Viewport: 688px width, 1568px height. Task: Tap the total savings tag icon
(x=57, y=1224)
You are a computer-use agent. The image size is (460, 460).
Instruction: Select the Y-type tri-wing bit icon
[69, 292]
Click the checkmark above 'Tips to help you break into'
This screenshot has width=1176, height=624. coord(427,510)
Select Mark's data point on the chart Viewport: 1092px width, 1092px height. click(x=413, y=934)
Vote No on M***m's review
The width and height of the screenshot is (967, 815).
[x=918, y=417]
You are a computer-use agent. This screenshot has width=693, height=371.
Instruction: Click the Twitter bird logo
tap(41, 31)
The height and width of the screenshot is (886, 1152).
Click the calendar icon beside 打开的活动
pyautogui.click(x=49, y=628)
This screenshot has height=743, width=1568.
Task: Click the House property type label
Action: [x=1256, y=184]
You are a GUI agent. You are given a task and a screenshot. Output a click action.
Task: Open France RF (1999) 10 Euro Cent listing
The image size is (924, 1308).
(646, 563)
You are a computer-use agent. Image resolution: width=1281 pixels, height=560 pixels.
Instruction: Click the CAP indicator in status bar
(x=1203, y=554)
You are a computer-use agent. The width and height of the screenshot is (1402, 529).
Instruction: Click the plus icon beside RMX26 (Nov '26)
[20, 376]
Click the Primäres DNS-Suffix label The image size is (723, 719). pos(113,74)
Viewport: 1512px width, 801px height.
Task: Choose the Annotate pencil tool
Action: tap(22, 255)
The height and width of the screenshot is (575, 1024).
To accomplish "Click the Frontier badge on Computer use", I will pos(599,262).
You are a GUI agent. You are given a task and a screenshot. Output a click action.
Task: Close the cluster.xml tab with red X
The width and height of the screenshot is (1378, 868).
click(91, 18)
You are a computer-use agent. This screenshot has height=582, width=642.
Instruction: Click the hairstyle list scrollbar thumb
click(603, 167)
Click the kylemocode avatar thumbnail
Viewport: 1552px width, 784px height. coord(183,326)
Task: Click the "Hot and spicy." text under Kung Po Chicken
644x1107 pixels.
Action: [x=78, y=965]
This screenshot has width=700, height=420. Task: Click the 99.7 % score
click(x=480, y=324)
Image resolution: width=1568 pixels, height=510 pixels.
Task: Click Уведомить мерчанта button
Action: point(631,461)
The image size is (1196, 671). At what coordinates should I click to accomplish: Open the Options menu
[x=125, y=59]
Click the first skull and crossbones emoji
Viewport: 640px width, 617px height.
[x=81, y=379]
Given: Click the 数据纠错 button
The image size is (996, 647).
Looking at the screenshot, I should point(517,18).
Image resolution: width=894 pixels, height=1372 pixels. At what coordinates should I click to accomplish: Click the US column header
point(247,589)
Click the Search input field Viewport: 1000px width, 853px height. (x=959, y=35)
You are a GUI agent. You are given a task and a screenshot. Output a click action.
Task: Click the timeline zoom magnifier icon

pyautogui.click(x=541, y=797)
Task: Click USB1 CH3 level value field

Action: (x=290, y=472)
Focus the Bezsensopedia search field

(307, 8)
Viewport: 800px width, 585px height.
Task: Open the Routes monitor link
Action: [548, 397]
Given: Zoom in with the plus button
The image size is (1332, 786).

### [What you should do]
Could you repeat every record word for word?

### [Answer area]
Viewport: 688px width, 1568px height. Task: Tap the total savings tag icon
(x=57, y=1224)
You are a computer-use agent. The image size is (460, 460).
Instruction: Select the Y-type tri-wing bit icon
[69, 292]
Click the checkmark above 'Tips to help you break into'
This screenshot has width=1176, height=624. coord(427,510)
Select Mark's data point on the chart Viewport: 1092px width, 1092px height. click(x=413, y=934)
Vote No on M***m's review
The width and height of the screenshot is (967, 815).
[x=918, y=417]
You are a computer-use agent. This screenshot has width=693, height=371.
Instruction: Click the Twitter bird logo
tap(41, 31)
The height and width of the screenshot is (886, 1152).
Click the calendar icon beside 打开的活动
pyautogui.click(x=49, y=628)
This screenshot has height=743, width=1568.
Task: Click the House property type label
Action: [x=1256, y=184]
You are a GUI agent. You are given a task and a screenshot. Output a click action.
Task: Open France RF (1999) 10 Euro Cent listing
The image size is (924, 1308).
(646, 563)
You are a computer-use agent. Image resolution: width=1281 pixels, height=560 pixels.
Instruction: Click the CAP indicator in status bar
(x=1203, y=554)
You are a computer-use agent. The width and height of the screenshot is (1402, 529).
Instruction: Click the plus icon beside RMX26 (Nov '26)
[20, 376]
Click the Primäres DNS-Suffix label The image size is (723, 719). pos(113,74)
Viewport: 1512px width, 801px height.
Task: Choose the Annotate pencil tool
Action: tap(22, 255)
The height and width of the screenshot is (575, 1024).
To accomplish "Click the Frontier badge on Computer use", I will pos(599,262).
You are a GUI agent. You are given a task and a screenshot. Output a click action.
Task: Close the cluster.xml tab with red X
The width and height of the screenshot is (1378, 868).
click(91, 18)
You are a computer-use agent. This screenshot has height=582, width=642.
Instruction: Click the hairstyle list scrollbar thumb
click(603, 167)
Click the kylemocode avatar thumbnail
Viewport: 1552px width, 784px height. coord(183,326)
Task: Click the "Hot and spicy." text under Kung Po Chicken
644x1107 pixels.
Action: [x=78, y=965]
This screenshot has width=700, height=420. Task: Click the 99.7 % score
click(x=480, y=324)
Image resolution: width=1568 pixels, height=510 pixels.
Task: Click Уведомить мерчанта button
Action: point(631,461)
The image size is (1196, 671). At what coordinates should I click to accomplish: Open the Options menu
[x=125, y=59]
Click the first skull and crossbones emoji
Viewport: 640px width, 617px height.
[x=81, y=379]
Given: Click the 数据纠错 button
The image size is (996, 647).
Looking at the screenshot, I should point(517,18).
Image resolution: width=894 pixels, height=1372 pixels. At what coordinates should I click to accomplish: Click the US column header
point(247,589)
Click the Search input field Viewport: 1000px width, 853px height. (x=959, y=35)
You are a GUI agent. You are given a task and a screenshot. Output a click action.
Task: Click the timeline zoom magnifier icon

pyautogui.click(x=541, y=797)
Task: Click USB1 CH3 level value field

Action: (x=290, y=472)
Focus the Bezsensopedia search field

(307, 8)
Viewport: 800px width, 585px height.
Task: Open the Routes monitor link
Action: [548, 397]
Given: Zoom in with the plus button
The image size is (1332, 786).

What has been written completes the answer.